====== Document segment

Notably, most of the support commitments to the Nigerian power sector from the World Bank and the African Development Bank are largely hinged on addressing liquidity concerns and efficient market reforms.

If Nigeria’s power sector continues to incur debts, analysts say Nigeria stands the risk of losing some of the funding support from global lending bodies due to a lack of sustainable reforms.

The debts from the MDAs have also had negative impacts on Discos upgrading their power infrastructure such as transformers and cables because of poor financial records and losses.

“Market reforms are key if we progress in the power sector. MDAs shouldn’t be owing electricity debts, it is not a good sign for the market and the investors, “a power sector governance expert, Chuks Nwani told The ICIR.

The notice for the MDA debts reportedly read, “This is to inform the general that AEDC will disconnect all customers with outstanding electricity bills on June 3, 2024.

“Timely payment of electricity bills is crucial for the continued operation and enhancement of AEDC’s infrastructure, ensuring we can deliver efficient and reliable service to our community.”

Some of the affected MDAs include the Nigeria Army, the Nigeria Airforce, the Defence Headquarters, the Nigeria Police Force (HQ), the Office of the Secretary to the Government of the Federation (SGF), the Ministry of Industry, Trade and Investment, and the Ministry of Women Affairs. 

MDAs with electricity dept
Nigeria Army
Nigeria Airforce
Defence Headquarters (HQ)
Nigeria Police Force HQ
Office of the Secretary to the Government of the Federation
Ministry of Women Affairs
Ministry of Industry, Trade and Investment
Ministry of Interior
Ministry of Water Resources
Ministry of Finance
Ministry of Works

Table showing some of the MDA’s accused of not paying electricity bill.

Others are the Ministry of Interior, the Ministry of Water Resources, the Ministry of Finance, and the Ministry of Works. 

Findings from the 2023 approved budget showed that the security agencies, Army, Police, and Defence HQ, received the highest electricity allocation amidst the 11 MDAs survey. (See the breakdown below).

============

Tasks to complete:
A – In the article on Nigerian power sector debts, what date did AEDC's notice set for disconnecting customers with outstanding electricity bills?
B – Please revise the article on Nigerian power sector debts from "The debts from" up to and including "records and losses.", putting "meters" in place of "transformers".
The items after this point come from an unrelated source.

====== Given records

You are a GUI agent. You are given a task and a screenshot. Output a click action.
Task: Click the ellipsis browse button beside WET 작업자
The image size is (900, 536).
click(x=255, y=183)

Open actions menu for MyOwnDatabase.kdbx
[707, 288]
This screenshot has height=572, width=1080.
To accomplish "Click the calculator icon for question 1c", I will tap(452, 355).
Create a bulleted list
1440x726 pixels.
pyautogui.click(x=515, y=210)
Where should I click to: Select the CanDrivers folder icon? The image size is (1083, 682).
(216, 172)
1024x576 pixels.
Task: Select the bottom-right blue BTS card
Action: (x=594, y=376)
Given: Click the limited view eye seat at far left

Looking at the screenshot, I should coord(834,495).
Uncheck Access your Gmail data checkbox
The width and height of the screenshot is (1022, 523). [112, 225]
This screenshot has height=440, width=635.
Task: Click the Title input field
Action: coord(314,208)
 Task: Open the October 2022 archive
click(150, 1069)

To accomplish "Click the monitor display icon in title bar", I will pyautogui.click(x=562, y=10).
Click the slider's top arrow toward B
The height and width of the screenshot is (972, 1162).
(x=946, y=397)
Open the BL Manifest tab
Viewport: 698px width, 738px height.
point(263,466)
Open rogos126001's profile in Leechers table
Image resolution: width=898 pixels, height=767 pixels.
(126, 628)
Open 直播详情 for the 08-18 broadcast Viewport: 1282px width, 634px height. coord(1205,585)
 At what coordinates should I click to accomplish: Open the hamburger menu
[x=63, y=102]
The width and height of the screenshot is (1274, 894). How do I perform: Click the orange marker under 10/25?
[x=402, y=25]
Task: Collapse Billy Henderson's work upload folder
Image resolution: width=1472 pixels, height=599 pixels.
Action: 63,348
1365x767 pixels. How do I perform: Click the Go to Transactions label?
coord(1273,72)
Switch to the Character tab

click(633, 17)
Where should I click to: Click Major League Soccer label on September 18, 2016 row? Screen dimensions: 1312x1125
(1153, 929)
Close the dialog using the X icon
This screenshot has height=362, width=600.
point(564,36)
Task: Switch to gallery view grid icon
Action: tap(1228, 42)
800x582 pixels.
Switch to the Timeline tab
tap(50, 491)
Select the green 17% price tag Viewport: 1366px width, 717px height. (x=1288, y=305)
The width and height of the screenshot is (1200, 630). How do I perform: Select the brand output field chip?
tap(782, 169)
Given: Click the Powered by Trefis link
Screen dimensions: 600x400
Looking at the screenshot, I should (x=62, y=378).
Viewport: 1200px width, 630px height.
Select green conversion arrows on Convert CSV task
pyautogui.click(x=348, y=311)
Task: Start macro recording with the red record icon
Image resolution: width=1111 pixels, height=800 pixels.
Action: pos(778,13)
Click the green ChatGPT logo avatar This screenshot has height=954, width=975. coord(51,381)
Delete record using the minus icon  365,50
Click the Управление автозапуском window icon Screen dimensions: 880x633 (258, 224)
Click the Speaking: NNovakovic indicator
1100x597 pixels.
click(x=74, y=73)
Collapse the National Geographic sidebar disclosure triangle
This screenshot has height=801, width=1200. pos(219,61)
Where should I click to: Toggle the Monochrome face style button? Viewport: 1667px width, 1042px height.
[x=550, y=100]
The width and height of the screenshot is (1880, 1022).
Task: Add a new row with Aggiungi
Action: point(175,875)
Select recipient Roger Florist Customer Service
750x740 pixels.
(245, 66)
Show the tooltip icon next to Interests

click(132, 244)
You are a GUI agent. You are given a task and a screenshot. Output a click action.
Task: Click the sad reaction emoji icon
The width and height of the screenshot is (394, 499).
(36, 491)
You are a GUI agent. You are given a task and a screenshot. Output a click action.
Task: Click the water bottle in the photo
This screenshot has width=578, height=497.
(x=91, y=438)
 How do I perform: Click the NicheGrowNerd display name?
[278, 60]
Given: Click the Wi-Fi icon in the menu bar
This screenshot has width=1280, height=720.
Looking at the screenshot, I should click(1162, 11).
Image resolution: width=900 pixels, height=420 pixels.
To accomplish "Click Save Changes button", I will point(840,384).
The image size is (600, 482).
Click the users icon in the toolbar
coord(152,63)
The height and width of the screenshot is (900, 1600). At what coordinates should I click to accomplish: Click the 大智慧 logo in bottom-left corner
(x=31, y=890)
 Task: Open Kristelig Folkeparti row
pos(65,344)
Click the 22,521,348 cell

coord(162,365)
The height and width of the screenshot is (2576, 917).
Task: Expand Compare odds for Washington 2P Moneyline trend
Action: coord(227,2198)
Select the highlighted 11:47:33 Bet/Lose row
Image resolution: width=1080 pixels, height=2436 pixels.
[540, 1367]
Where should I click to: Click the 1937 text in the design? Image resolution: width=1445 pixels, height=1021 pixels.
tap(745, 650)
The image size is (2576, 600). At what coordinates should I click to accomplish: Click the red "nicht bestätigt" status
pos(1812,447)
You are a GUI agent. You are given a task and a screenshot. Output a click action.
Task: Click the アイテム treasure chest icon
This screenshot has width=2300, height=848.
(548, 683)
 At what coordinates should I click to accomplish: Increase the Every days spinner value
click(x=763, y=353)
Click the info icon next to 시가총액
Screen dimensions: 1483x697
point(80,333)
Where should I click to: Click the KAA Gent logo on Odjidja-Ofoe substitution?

============

Solutions per task:
A – June 3, 2024.

B –
The debts from the MDAs have also had negative impacts on Discos upgrading their power infrastructure such as meters and cables because of poor financial records and losses.